Cooking Dangerously At Home.
Unless I am working on a cookbook, I don't cook often at home. This has been especially true since the kids graduated into Real Life, thousands of miles away from the Cool Water Ranch.
I have decided to cook something ambitious and new every Sunday evening. It will not be easy at first, but I'm hoping it becomes a foundation of our home life. Mary Ann's diet is so constricted that it's hard to move within it. But that's a challenge that might interest many other people.
This weekend was the perfect time to start. At the supermarket yesterday, I saw some sirloin strip steaks--my favorite cut of beef--in the case with all the other pre-cut, pre-wrapped cuts. But the marbling was so heavy on these New York strips that I couldn't resist paying around $13 for the two of them. They were cut thinner than I like, and a thick rind of fat lined one edge. But that last fact figures into a technique I have been meaning to try.
So did an oddball kitchen tool I found at the same store. It's a meat tenderizer consisting of two dozen nail-like pins, mounted in parallel. This thing strikes me as somewhat dangerous. When I opened the box to look at it, I jabbed myself pretty well with one of the pins. I will keep it on the same shelf as my other hazardous kitchen tool--a mandolin, also known as "the French widowmaker." (Of course, this says nothing about the dangers of using chef's knives. You have to be careful.)
At dinnertime, I trimmed most of the fat from the steaks, and rendered it in a skillet. Meanwhile, I poked the steak-jabber all over both steaks. When the steak fat cooled to warm, I stirred in salt, pepper, and some Tabasco Buffalo sauce. I worked the combination into the pinholes left by the jabber. In a sense, I was adding my own marbling to what was already there.

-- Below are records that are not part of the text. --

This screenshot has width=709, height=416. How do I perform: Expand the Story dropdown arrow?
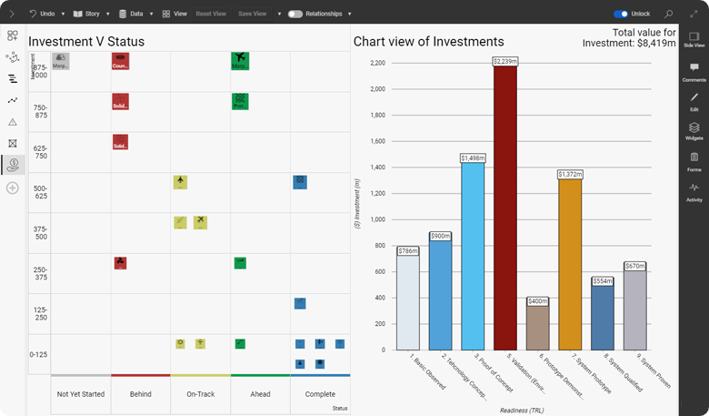point(108,15)
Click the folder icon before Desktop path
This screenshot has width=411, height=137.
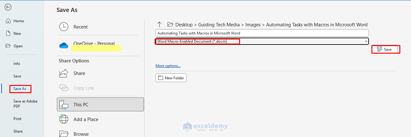click(170, 24)
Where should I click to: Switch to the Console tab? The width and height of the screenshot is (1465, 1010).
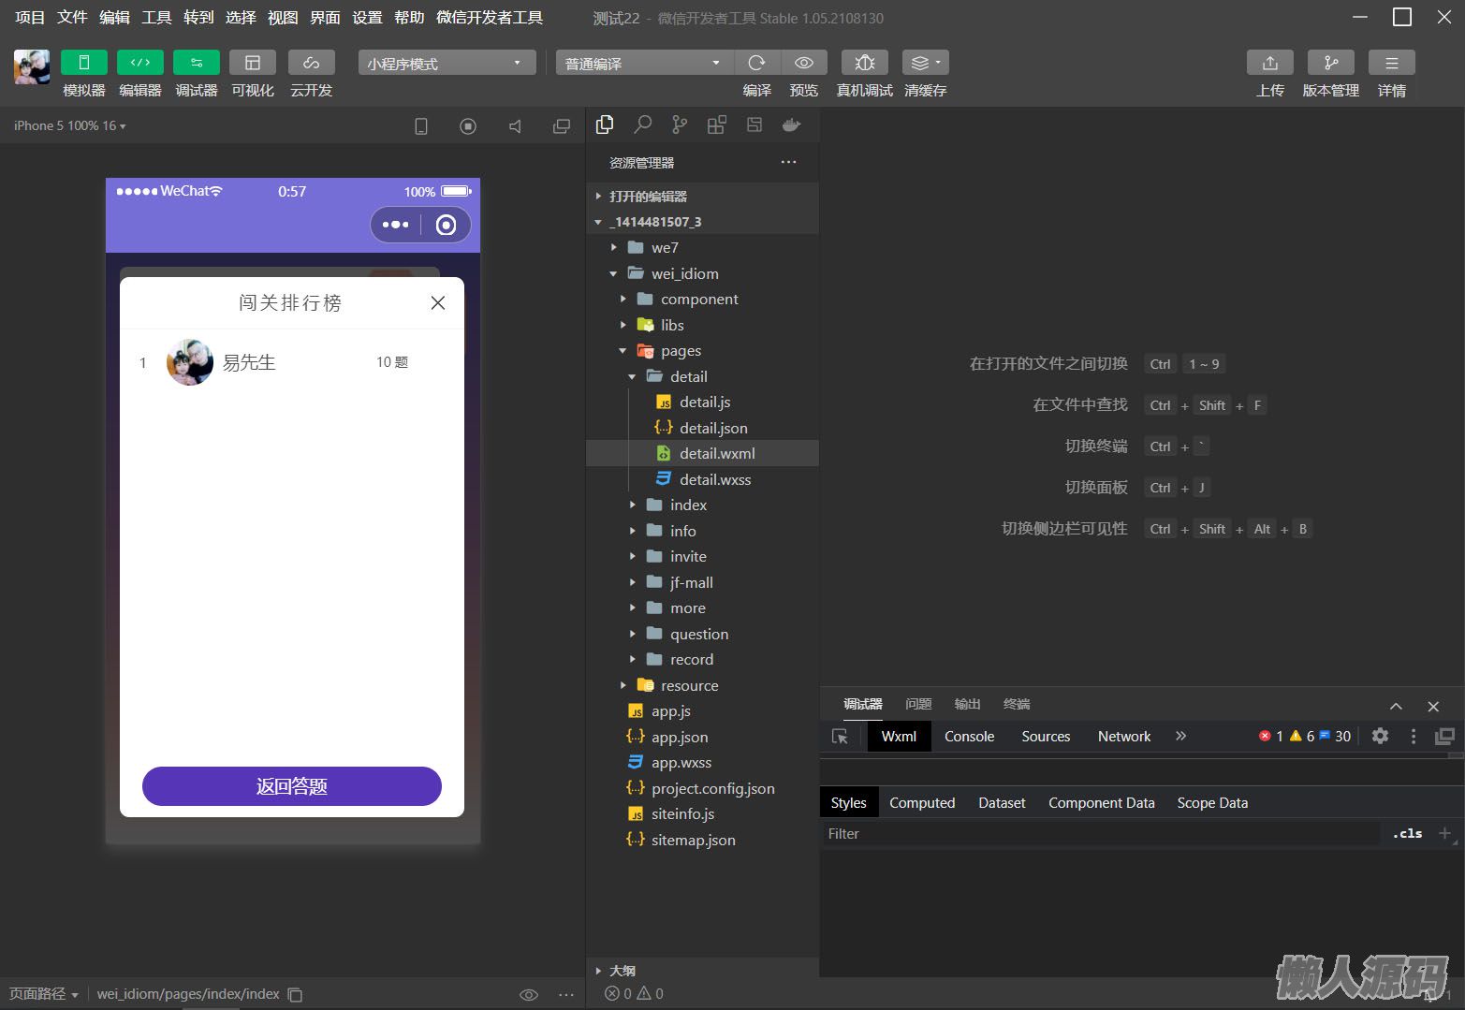tap(969, 737)
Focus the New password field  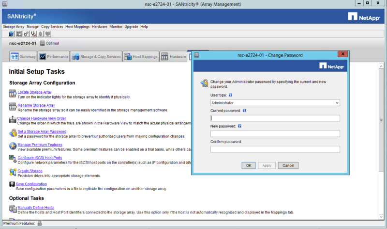pyautogui.click(x=275, y=134)
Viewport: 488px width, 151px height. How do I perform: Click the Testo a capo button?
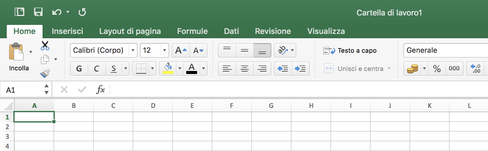point(350,51)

I cooked the steak using my in my standard indoors method of searing in a heavy skillet with a thin layer of butter between the meat and the pan. When the center got up to 125 degrees, I took the steaks out and put them on a plate in a 200-degree oven, just to keep them warm.

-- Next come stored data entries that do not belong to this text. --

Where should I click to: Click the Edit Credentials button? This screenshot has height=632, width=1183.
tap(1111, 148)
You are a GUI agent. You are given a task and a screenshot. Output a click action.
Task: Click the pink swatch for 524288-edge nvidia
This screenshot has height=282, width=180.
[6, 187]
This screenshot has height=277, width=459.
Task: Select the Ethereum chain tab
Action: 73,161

I deglazed the skillet with dry Marsala wine, Worcestershire sauce, and thin shower of lemon juice. (Lemon on a steak? Yes. Try it some time, but just a little.) I reduced the skillet's contents down to a thick, dark brown and translucent sauce. It must have been as good as I thought it was, because MA actually went back for more sauce.
She was also working on two sides: plain old steamed cauliflower and a blend of fresh spinach and ripe cherry tomatoes to make a unique side dish, one better than I expected.
We also had arugula salad with an Italian-looking vinaigrette in a quart bottle. Neither of us knew where it came from, but I liked it enough to jot some notes to test when we next run out of dressing.